§ DATA ROWS:
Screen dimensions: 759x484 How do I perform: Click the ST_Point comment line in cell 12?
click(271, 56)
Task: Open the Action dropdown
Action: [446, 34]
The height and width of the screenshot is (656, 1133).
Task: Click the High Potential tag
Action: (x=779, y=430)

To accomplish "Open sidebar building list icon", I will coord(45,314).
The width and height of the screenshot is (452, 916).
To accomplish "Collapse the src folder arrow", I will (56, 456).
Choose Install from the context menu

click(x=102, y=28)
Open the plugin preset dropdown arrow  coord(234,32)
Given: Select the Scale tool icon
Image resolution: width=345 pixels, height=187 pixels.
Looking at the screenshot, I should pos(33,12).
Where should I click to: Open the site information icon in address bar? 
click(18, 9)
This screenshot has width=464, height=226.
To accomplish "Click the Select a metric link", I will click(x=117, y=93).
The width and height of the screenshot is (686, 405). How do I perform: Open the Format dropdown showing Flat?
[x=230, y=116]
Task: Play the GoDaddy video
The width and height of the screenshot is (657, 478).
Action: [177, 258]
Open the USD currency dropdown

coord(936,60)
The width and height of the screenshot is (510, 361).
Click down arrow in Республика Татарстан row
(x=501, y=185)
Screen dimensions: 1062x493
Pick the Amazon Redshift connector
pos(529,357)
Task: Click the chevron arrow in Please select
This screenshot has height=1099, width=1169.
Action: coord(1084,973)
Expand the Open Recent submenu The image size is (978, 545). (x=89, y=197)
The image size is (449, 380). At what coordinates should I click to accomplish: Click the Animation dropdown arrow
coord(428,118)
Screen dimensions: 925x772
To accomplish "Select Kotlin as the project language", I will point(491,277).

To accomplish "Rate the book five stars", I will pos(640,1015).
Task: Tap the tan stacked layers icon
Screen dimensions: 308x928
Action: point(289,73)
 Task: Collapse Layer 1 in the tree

§ WHAT NEEDS TO BE DONE: Find every line above that contains the word "size" and copy each one in full. Match the word's case exactly.

§ ANSWER FOR THE TASK:
Expand the Open Recent submenu The image size is (978, 545). (x=89, y=197)
The image size is (449, 380). At what coordinates should I click to accomplish: Click the Animation dropdown arrow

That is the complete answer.